I have Kafka Streams processing in my application:
myStream
.mapValues(customTransformer::transform)
.groupByKey(Serialized.with(new Serdes.StringSerde(), new SomeCustomSerde()))
.windowedBy(TimeWindows.of(10000L).advanceBy(10000L))
.aggregate(CustomCollectorObject::new,
(key, value, aggregate) -> aggregate.collect(value),
Materialized.<String, CustomCollectorObject, WindowStore<Bytes, byte[]>>as("some_store_name")
.withValueSerde(new CustomCollectorSerde()))
.toStream()
.foreach((k, v) -> /* do something very important */);
Expected behavior: incoming messages are grouped by key and within some time interval are aggregated in CustomCollectorObject
. CustomCollectorObject
is just a class with a List
inside.
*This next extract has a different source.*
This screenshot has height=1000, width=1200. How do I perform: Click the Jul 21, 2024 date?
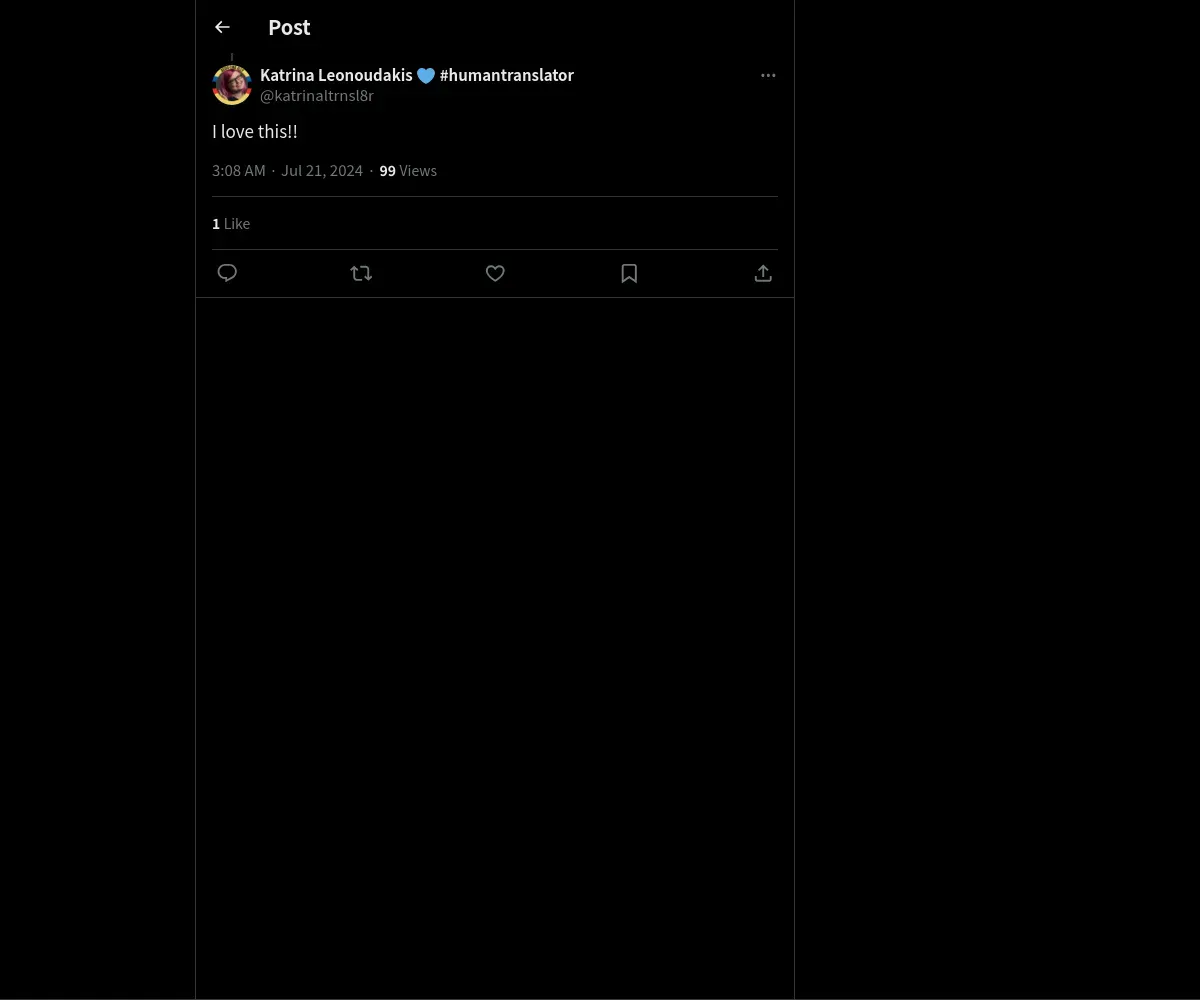(x=322, y=171)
After every 10 seconds in foreach
I'm doing something very important with my aggregated data. What is very important I expect that foreach
is called every 10 seconds!
Actual behavior: I can see that processing in my foreach
is called rarer, approx every 30-35 seconds, it doesn't matter much. What is very important, I receive 3-4 messages at once.
The question is: how can I reach the expected behavior? I need to my data was processed at runtime without any delays.
I've tried to set cache.max.bytes.buffering: 0
but in this case windowing doesn't work at all.